* Kutipan Dokumen:
====================

Lagi-lagi ada di titik ini lagi. Lagi-lagi berasumsi, lagi-lagi menganalogi. Merenung setelah seharian berhadapan dengan sesuatu yang lumayan mengganggu pikiran, dan kontra dengan apa yang diri ini sabdakan benar. Berharap seseorang akan sama sejalan dengan apa yang diinginkan, mungkin sesuatu yang mustahil, dan kiranya sangat sulit untuk bisa diarahkan kearah seperti apa yang diinginkan. Sama halnya dengan berharap semua orang tercipta menjadi orang yang sama. Ga mungkin. Karena harmoni itu adalah bisa menyelaraskan perbedaan, berkompromi dengan kenyataan, dan memilih cara yang pintar untuk menghadapinya.
Rangkuman hasil pemikiran satu jam lebih dalam perjalanan menuju pulang, di atas sepeda motor di tengah hujan, yang semakin menambah sisi dramatis dari apa yang dipikirkan tentang cerita romansa picisan yang remeh temeh (mungkin), jika dilihat dari sisi mencintai karena apa, bukan mencintai untuk apa.
Ah cinta. Apa sih cinta? Nulisnya aja udah geli sendiri, karena kata itu sangat riskan jika diartikan dengan pemahaman yang dangkal, dan hanya tahu artinya dari lagu yang ‘ehm uhuk mellow menye menye’ begitu saja, tanpa pertanggung jawaban artian dari kata cinta itu sendiri seperti apa.

====================

* Data yang Tersedia:
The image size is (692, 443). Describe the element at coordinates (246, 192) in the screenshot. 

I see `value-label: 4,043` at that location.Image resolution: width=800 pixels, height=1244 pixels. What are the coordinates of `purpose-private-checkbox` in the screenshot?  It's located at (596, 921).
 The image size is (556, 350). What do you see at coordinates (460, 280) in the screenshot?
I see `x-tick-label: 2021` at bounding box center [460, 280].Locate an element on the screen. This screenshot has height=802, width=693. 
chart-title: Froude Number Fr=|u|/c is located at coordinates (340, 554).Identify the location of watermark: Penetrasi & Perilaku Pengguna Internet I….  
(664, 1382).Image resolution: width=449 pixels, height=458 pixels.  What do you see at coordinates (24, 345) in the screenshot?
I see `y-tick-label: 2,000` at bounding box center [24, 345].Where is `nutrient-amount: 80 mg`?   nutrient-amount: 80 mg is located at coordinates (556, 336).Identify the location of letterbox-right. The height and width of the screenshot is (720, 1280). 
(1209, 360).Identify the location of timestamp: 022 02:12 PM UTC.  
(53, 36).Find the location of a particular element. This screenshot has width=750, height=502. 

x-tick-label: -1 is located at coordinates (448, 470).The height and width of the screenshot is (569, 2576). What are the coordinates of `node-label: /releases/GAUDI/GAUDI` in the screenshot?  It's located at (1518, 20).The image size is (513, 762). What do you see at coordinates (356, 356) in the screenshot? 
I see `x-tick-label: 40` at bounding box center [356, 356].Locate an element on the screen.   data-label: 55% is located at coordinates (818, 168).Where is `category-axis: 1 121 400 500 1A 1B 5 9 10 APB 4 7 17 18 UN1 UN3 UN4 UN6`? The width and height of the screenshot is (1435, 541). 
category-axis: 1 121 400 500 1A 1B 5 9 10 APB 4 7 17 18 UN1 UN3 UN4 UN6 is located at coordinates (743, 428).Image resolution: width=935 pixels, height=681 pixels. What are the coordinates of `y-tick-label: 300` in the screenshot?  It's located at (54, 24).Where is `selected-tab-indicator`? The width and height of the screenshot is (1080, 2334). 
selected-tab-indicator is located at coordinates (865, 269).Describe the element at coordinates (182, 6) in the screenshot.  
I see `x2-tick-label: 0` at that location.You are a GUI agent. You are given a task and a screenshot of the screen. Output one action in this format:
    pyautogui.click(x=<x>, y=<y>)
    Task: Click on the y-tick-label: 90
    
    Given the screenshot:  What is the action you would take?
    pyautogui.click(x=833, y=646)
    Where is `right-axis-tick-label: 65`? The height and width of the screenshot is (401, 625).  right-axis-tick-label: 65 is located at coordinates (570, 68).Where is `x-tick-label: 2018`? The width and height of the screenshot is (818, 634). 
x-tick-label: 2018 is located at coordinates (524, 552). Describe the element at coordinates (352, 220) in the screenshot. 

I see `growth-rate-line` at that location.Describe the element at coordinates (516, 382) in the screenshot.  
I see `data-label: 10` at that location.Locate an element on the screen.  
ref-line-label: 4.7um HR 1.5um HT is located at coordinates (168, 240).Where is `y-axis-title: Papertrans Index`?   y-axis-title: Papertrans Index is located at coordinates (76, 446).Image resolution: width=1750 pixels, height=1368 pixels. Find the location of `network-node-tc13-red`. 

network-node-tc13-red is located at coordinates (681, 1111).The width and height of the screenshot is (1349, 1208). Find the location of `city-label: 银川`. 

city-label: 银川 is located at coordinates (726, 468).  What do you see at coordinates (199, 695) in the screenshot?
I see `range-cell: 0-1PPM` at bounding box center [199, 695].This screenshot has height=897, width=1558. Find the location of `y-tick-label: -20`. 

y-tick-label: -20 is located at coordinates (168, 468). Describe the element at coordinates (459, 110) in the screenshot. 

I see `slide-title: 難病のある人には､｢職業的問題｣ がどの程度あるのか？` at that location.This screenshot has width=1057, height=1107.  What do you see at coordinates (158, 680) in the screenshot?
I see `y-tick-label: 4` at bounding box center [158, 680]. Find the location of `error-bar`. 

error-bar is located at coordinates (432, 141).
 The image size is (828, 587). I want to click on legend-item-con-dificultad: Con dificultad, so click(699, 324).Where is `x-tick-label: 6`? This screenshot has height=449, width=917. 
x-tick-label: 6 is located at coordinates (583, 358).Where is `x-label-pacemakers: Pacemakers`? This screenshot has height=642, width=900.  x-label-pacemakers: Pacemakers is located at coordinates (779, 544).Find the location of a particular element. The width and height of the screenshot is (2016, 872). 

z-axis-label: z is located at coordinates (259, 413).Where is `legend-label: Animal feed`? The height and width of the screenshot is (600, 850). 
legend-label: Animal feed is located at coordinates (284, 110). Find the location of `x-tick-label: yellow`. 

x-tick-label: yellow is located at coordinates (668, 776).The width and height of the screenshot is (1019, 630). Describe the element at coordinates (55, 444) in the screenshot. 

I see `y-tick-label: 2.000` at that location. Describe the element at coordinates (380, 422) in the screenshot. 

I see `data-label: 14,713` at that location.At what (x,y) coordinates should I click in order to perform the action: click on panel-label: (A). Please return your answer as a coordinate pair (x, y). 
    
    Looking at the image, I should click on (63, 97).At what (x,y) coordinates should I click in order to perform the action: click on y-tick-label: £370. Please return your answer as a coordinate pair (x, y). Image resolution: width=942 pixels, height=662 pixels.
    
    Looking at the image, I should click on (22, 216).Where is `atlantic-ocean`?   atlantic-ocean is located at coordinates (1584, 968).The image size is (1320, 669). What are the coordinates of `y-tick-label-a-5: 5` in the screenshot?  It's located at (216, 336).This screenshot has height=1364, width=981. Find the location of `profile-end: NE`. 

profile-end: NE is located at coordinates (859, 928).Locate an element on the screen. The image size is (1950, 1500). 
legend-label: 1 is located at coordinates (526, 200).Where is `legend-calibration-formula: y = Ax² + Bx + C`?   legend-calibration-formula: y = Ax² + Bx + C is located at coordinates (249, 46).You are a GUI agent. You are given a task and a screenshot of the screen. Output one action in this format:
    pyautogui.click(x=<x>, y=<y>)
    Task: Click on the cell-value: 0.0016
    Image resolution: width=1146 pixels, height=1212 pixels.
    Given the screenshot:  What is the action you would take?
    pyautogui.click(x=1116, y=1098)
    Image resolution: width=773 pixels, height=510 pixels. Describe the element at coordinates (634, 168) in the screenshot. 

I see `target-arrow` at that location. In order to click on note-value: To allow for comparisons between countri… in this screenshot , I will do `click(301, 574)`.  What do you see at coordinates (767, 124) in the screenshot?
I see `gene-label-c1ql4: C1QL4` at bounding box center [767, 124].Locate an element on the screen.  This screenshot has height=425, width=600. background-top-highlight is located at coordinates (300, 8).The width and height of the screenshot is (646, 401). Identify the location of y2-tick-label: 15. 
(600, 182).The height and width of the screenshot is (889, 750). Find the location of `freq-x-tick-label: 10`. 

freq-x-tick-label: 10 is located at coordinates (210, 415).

====================

* Yang Harus Dikerjakan:
a. Terjemahkan ke dalam bahasa Inggris kalimat dari renungan tentang cinta ini: "Karena harmoni itu adalah bisa menyelaraskan perbedaan, berkompromi dengan kenyataan, dan memilih cara yang pintar untuk menghadapinya."
b. Salin dengan persis bagian dari renungan tentang cinta itu, mulai dari "Rangkuman hasil pemikiran" dan berakhir pada "sendiri seperti apa.".
Item-item tersebut berasal dari sumber yang berbeda.

* Jawaban yang Diberikan:
a. Because harmony means being able to reconcile differences, compromise with reality, and choose a smart way to deal with it.

b.
Rangkuman hasil pemikiran satu jam lebih dalam perjalanan menuju pulang, di atas sepeda motor di tengah hujan, yang semakin menambah sisi dramatis dari apa yang dipikirkan tentang cerita romansa picisan yang remeh temeh (mungkin), jika dilihat dari sisi mencintai karena apa, bukan mencintai untuk apa.
Ah cinta. Apa sih cinta? Nulisnya aja udah geli sendiri, karena kata itu sangat riskan jika diartikan dengan pemahaman yang dangkal, dan hanya tahu artinya dari lagu yang ‘ehm uhuk mellow menye menye’ begitu saja, tanpa pertanggung jawaban artian dari kata cinta itu sendiri seperti apa.